- _Challenge A_: Write out the part of the forum thread about a recent marriage starting with "## PBear (Nov" and going on through "(Jan 4, 2011)".

- _Document section_:
+ + + + +
# Recently married and not happy



## confusedgirl2929 (Apr 23, 2011)

I am recently married..less than a month and am having serious doubts about whether to continue the relationship. There were problems before but we decided to go through with it. My husband is from a foreign country and he has had a job which takes him away 6 months at a time. Our plan was to get married, have him apply for citizenship and then he can start school, change jobs. I am a successful woman, and all of this uncertainty in his career, lack of direction has really affected my attraction to him. Our sex life has been non existent the past few months and really it has been hurting for over a year. I do however find myself attracted to someone else, a man that I have known for several years and I have had feelings for him for many years..I just never thought he had feelings for me until recently. My husband is a wonderful guy..almost too nice and is lacking the assertiveness and intellectual connection I need to feel attracted. I am considering calling it off, I just want to spare his feelings and don't want to make a mistake.. Any advice on if I am following my emotions correctly is much appreciated.


----------



## PBear (Nov 16, 2010)

Serious question... Why did you marry him if you were having all these issues? And leave the other man out of it until you decide what to do. Keep your integrity intact.

C
_Posted via Mobile Device_


----------



## ladyybyrd (Jan 4, 2011)

PBear said:


> Serious question... Why did you marry him if you were having all these issues? And leave the other man out of it until you decide what to do. Keep your integrity intact.
> 
> C
> _Posted via Mobile Device_


I would have to Agree with PBear.


----------
+ + + + +
- _Challenge B_: From the rows below, give again exactly the lines starting with the line with "VOA News on China (460, 1314)" and going on through the line with "10 (312, 328)".
+ + + + +
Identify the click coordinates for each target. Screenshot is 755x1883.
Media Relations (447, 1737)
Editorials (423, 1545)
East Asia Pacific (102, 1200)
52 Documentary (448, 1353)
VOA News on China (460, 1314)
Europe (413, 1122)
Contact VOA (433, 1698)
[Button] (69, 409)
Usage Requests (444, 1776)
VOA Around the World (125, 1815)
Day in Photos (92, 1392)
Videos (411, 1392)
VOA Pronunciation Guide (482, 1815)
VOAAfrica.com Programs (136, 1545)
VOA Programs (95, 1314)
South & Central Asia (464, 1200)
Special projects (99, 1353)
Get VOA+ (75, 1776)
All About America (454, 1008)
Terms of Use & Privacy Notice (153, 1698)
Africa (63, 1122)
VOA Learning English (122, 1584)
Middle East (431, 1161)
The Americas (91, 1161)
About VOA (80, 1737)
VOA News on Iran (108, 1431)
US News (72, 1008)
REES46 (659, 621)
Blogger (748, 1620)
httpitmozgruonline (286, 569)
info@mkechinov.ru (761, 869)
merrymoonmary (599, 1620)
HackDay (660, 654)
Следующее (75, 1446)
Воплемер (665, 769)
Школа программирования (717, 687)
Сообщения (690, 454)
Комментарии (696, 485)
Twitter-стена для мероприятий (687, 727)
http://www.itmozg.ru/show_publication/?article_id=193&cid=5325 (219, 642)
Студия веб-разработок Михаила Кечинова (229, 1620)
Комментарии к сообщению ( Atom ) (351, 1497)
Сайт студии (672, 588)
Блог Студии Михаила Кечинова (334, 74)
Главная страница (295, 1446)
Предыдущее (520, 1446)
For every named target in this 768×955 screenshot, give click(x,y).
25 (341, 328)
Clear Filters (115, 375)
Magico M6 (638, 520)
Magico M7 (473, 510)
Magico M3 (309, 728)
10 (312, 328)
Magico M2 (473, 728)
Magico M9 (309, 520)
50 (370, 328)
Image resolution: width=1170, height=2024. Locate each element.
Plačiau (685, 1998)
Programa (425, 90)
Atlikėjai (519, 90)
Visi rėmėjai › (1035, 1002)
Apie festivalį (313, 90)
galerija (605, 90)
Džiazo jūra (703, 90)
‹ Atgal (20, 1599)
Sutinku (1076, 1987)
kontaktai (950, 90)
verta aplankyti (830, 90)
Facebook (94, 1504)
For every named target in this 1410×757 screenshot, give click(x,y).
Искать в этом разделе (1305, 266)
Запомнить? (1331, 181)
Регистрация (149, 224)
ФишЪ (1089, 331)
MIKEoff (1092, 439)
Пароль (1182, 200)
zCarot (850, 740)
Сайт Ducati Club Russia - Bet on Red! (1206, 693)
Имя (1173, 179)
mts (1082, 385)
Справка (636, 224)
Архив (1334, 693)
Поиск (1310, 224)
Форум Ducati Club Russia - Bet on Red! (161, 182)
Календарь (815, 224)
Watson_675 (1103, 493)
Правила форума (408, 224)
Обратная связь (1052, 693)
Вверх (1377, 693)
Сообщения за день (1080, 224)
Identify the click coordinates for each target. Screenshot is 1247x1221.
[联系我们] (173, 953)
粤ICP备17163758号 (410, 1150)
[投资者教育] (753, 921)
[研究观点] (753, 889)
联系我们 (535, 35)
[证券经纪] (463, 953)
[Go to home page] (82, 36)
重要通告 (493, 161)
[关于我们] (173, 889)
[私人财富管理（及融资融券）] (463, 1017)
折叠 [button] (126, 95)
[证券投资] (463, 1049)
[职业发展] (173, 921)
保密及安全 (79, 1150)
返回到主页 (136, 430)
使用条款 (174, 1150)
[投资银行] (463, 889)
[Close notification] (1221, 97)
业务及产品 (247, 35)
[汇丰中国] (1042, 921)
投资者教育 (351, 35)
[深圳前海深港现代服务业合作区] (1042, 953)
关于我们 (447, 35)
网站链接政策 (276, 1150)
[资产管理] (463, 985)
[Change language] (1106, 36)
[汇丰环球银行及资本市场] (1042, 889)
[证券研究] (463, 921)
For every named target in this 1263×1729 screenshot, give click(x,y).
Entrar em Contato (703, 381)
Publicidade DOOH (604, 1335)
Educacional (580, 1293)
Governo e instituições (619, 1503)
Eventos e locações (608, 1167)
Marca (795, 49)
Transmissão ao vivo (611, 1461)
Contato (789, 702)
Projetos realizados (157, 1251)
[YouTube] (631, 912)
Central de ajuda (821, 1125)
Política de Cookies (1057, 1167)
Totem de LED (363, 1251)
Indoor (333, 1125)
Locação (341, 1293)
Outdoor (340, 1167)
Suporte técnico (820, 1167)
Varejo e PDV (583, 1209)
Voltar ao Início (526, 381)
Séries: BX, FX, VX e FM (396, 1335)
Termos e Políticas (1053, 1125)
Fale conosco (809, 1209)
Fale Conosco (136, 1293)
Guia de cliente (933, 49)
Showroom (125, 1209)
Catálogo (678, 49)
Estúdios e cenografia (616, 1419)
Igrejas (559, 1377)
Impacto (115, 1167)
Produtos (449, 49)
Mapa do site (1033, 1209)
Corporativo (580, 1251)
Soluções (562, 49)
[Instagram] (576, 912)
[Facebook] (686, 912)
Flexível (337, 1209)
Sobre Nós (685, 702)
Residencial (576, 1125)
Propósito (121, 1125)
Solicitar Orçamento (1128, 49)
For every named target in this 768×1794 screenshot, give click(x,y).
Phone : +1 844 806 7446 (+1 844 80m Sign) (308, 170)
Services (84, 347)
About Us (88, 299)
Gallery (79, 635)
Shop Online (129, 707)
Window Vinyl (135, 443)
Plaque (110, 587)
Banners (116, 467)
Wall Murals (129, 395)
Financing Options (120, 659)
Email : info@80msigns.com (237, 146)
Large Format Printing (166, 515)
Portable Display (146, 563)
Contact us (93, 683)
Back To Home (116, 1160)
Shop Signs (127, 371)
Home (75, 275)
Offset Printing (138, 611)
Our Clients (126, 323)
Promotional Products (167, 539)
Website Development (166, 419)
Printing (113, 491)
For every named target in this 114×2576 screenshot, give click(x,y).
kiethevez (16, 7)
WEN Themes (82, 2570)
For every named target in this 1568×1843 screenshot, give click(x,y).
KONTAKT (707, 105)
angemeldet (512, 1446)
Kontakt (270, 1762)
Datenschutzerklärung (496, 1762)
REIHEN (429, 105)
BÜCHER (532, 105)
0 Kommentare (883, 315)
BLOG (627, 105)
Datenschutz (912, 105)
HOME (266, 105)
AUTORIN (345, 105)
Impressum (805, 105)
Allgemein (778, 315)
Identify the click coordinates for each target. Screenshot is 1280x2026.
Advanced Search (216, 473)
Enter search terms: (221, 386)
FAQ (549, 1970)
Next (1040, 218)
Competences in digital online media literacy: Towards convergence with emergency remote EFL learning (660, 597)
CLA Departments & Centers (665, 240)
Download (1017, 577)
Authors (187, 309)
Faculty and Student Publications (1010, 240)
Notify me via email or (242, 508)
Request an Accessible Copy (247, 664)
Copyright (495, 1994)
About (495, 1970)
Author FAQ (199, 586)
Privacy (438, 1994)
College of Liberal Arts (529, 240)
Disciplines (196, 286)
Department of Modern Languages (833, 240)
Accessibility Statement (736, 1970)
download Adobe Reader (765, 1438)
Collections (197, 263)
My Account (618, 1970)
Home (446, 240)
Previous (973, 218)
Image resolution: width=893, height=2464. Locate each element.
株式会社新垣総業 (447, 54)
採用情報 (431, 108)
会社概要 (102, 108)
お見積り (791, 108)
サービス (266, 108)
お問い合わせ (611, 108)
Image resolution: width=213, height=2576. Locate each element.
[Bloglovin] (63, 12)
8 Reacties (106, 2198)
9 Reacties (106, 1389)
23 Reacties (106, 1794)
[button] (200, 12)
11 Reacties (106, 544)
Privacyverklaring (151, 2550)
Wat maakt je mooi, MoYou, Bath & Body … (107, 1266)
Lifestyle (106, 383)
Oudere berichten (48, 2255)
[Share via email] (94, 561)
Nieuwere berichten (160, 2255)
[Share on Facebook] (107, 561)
+ + + + +
- _Complete response A_:
## PBear (Nov 16, 2010)

Serious question... Why did you marry him if you were having all these issues? And leave the other man out of it until you decide what to do. Keep your integrity intact.

C
_Posted via Mobile Device_


----------



## ladyybyrd (Jan 4, 2011)

- _Complete response B_:
VOA News on China (460, 1314)
Europe (413, 1122)
Contact VOA (433, 1698)
[Button] (69, 409)
Usage Requests (444, 1776)
VOA Around the World (125, 1815)
Day in Photos (92, 1392)
Videos (411, 1392)
VOA Pronunciation Guide (482, 1815)
VOAAfrica.com Programs (136, 1545)
VOA Programs (95, 1314)
South & Central Asia (464, 1200)
Special projects (99, 1353)
Get VOA+ (75, 1776)
All About America (454, 1008)
Terms of Use & Privacy Notice (153, 1698)
Africa (63, 1122)
VOA Learning English (122, 1584)
Middle East (431, 1161)
The Americas (91, 1161)
About VOA (80, 1737)
VOA News on Iran (108, 1431)
US News (72, 1008)
REES46 (659, 621)
Blogger (748, 1620)
httpitmozgruonline (286, 569)
info@mkechinov.ru (761, 869)
merrymoonmary (599, 1620)
HackDay (660, 654)
Следующее (75, 1446)
Воплемер (665, 769)
Школа программирования (717, 687)
Сообщения (690, 454)
Комментарии (696, 485)
Twitter-стена для мероприятий (687, 727)
http://www.itmozg.ru/show_publication/?article_id=193&cid=5325 (219, 642)
Студия веб-разработок Михаила Кечинова (229, 1620)
Комментарии к сообщению ( Atom ) (351, 1497)
Сайт студии (672, 588)
Блог Студии Михаила Кечинова (334, 74)
Главная страница (295, 1446)
Предыдущее (520, 1446)
For every named target in this 768×955 screenshot, give click(x,y).
25 (341, 328)
Clear Filters (115, 375)
Magico M6 (638, 520)
Magico M7 (473, 510)
Magico M3 (309, 728)
10 (312, 328)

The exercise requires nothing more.